Se habla mucho de nacionalidad y poco de ciudadanía. ¿Qué significa hoy ser ciudadano de Europa?

 

En la medida en que somos ciudadanos de algún Estado miembro, nuestra relación con la UE pasa por esa pertenencia en una lógica intergubernamental. Pero hay dimensiones que nos vinculan directamente con la Unión sin necesidad de que ésta pase a través de un Estado, lo que se expresa en instituciones como el Parlamento Europeo, que tienen una lógica transnacional. La Unión Europea es un equilibrio entre lo intergubernamental y lo transnacional, pero me parece que el peso de los Estados ha ido creciendo y que la actual amenaza no es tanto su desintegración como una desnaturalización que confíe demasiadas decisiones en el Consejo Europeo –donde están representados los Estados.

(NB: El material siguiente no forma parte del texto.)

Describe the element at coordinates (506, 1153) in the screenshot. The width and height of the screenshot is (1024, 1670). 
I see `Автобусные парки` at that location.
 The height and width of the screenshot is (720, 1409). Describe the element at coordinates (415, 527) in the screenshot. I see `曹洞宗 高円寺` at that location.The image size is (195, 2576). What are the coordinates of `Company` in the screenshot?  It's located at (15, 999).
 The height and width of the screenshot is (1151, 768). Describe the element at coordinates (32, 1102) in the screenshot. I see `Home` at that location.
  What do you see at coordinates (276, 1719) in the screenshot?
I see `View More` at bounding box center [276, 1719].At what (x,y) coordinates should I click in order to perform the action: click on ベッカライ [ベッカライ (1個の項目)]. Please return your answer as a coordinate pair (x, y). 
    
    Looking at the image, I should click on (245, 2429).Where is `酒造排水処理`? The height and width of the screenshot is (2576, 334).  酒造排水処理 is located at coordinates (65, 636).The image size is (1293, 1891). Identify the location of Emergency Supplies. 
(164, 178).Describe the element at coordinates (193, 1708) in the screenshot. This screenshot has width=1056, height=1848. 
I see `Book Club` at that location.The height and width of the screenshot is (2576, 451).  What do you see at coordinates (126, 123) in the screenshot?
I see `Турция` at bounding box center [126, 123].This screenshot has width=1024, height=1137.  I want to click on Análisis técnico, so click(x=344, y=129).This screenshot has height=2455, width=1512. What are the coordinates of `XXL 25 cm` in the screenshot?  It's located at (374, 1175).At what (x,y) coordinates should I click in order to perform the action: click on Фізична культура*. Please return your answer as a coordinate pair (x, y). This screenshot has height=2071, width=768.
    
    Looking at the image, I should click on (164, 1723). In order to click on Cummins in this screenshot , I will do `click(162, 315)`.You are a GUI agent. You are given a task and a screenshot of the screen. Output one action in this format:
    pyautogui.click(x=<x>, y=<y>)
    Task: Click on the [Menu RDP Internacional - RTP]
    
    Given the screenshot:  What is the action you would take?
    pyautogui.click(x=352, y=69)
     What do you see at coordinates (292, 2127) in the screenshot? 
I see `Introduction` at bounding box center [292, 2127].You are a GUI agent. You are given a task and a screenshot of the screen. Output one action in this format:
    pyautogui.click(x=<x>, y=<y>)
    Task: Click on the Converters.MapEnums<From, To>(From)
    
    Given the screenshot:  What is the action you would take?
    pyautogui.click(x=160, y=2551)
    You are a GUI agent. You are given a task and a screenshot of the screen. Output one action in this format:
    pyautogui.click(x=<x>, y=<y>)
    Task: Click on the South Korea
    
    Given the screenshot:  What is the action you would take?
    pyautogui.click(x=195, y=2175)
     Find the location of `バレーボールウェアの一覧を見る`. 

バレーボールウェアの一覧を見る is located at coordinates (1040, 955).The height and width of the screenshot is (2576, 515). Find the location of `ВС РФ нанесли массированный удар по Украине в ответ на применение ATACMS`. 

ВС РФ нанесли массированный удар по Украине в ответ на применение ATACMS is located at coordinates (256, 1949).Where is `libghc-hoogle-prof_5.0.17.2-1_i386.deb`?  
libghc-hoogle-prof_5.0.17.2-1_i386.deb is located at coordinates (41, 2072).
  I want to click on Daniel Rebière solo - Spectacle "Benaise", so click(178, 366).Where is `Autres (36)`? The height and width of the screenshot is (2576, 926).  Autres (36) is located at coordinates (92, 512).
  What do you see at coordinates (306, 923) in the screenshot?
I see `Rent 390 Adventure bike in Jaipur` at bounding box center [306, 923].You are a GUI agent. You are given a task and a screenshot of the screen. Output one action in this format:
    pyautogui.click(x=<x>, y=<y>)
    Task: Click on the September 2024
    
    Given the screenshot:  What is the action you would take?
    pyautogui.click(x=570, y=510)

El caso de la crisis de los refugiados fue muy ilustrativo: la Comisión Europea hizo una propuesta de acogida bajo el principio de la solidaridad, los Estados nacionalizaron las políticas de recepción e impidieron así que el acuerdo con Turquía para ‘subcontratar’ el problema pasara por el Parlamento Europeo.

 

¿Qué nos ha enseñado el Brexit? ¿Quizá ha desincentivado nuevos ‘exits’ como parece en Francia o Italia aunque sin dar con una alternativa viable que genere nueva ilusiones?

 

En el corto plazo el Brexit ha desanimado otros exits, de la Unión o del euro, y ha fortalecido a quienes negociaban a este lado del canal. Ahora bien, esa unidad es ilusoria y momentánea, porque no ha resuelto por si sola todos los problemas que la UE tenía y que seguirán encima de la mesa cuando Gran Bretaña nos abandone. Nuestro futuro no será un debate acerca del quedarse o marcharse sino sobre el modo de estar.

 

Pero al final la UE es un club de Estados, y sus gobiernos muestran ideas divergentes sea con las crisis económicas (en Grecia) que con las políticas (en Catalunya), etcétera.

 

El problema de Europa es que no se puede hacer nada sin los Estados ni con ellos.

 

España ha visto durante años lo que venía de Europa como intrínsecamente bueno (por ejemplo se vio de una manera clara durante la transición). Últimamente ocurre lo contrario. ¿Quizá olvidamos que el cambio en último término depende de unos Estados miembros que ahora están más bien ‘paralizados’ de cara a dar nuevos pasos?

 

Se habla de que Europa tiene muchos déficits y yo insisto mucho en uno que no suele venir en el listado: el de la inteligibilidad. Europa no resulta comprensible, y eso ahora es un problema, porque la llamada ‘integración furtiva’ ha dejado de funcionar. Además, el problema a este respecto es doble, uno de fondo y otro coyuntural. El primero viene de la propia naturaleza compleja de la UE y su carácter inédito como artefacto político postsoberanista en la historia de la humanidad. El segundo procede de lo que podríamos llamar sus malos usos. El conocido fenómeno de echar la culpa a Bruselas de todo lo malo y otorgar a los Estados el mérito de todo lo bueno ha creado una ciudadanía que no entiende nada.

 

Vivimos en tiempos de incertidumbres. ¿Cómo cree que sería el mundo si la UE no existiera?

 

El mundo carecería de un laboratorio en el que ensayar una convergencia, inédita en la historia reciente, entre lo social, lo político, lo económico y lo ecológico. Nos faltaría también un experimento político que consiste en ensayar un tipo de gobierno para la interdependencia. El mundo no se puede permitir el lujo de que desistamos del intento.